* _TASK DIRECTIONS_
Copy the rows below verbatim, starting at the line containing "Identify the location of menu-item-label: バージョン情報(A)." and ending at the line containing "I want to click on detail-text: 3.2.1, so", with both of those lines included.

* _THE DATA_
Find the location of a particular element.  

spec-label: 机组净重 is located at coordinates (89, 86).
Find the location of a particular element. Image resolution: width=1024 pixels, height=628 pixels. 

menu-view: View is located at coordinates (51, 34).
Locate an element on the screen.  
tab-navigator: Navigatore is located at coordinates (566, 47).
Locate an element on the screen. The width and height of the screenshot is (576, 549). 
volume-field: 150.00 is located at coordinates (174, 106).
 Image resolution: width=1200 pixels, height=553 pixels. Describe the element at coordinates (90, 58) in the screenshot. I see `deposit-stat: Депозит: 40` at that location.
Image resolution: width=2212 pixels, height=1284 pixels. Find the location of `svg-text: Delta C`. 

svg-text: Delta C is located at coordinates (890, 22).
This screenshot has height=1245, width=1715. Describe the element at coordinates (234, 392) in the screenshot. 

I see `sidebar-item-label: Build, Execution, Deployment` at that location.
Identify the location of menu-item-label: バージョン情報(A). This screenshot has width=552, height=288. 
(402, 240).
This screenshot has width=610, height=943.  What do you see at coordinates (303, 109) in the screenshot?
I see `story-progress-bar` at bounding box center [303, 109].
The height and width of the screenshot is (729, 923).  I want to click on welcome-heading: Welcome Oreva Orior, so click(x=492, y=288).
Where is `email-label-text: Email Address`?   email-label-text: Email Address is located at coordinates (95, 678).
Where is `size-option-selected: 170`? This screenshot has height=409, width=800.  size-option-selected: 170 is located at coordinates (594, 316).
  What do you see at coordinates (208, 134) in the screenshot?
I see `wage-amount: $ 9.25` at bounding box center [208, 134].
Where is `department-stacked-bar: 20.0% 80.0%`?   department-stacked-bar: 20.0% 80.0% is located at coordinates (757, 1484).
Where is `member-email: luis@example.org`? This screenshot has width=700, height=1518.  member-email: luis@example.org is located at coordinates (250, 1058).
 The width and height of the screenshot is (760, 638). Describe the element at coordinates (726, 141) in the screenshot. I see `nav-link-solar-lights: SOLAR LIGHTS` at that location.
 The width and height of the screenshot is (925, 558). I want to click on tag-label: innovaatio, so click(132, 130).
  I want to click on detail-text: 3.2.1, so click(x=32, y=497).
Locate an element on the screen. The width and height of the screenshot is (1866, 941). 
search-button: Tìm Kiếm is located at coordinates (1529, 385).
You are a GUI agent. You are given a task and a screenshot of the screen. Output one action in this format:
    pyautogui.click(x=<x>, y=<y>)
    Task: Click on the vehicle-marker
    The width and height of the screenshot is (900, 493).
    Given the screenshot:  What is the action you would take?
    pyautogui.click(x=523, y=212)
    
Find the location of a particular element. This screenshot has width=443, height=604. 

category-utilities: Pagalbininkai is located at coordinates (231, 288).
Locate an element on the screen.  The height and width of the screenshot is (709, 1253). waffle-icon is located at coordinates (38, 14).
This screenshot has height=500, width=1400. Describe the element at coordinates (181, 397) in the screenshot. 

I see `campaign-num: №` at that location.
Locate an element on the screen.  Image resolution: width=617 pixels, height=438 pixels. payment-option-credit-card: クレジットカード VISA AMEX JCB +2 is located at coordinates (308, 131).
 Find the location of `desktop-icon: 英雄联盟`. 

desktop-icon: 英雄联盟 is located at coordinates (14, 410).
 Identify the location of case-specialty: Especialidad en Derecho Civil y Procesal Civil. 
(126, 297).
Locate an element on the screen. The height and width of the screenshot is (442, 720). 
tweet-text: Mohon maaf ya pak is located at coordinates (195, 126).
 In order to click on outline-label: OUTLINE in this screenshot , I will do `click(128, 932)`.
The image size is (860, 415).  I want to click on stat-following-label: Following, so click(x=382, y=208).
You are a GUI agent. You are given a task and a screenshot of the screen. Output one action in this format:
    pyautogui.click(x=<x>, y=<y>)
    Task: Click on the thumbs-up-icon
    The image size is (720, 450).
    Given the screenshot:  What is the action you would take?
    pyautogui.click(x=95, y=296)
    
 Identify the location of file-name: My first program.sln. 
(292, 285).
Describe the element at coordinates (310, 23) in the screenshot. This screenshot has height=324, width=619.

* _EXERCISE SOLUTION_
Identify the location of menu-item-label: バージョン情報(A). This screenshot has width=552, height=288. 
(402, 240).
This screenshot has width=610, height=943.  What do you see at coordinates (303, 109) in the screenshot?
I see `story-progress-bar` at bounding box center [303, 109].
The height and width of the screenshot is (729, 923).  I want to click on welcome-heading: Welcome Oreva Orior, so click(x=492, y=288).
Where is `email-label-text: Email Address`?   email-label-text: Email Address is located at coordinates (95, 678).
Where is `size-option-selected: 170`? This screenshot has height=409, width=800.  size-option-selected: 170 is located at coordinates (594, 316).
  What do you see at coordinates (208, 134) in the screenshot?
I see `wage-amount: $ 9.25` at bounding box center [208, 134].
Where is `department-stacked-bar: 20.0% 80.0%`?   department-stacked-bar: 20.0% 80.0% is located at coordinates (757, 1484).
Where is `member-email: luis@example.org`? This screenshot has width=700, height=1518.  member-email: luis@example.org is located at coordinates (250, 1058).
 The width and height of the screenshot is (760, 638). Describe the element at coordinates (726, 141) in the screenshot. I see `nav-link-solar-lights: SOLAR LIGHTS` at that location.
 The width and height of the screenshot is (925, 558). I want to click on tag-label: innovaatio, so click(132, 130).
  I want to click on detail-text: 3.2.1, so click(x=32, y=497).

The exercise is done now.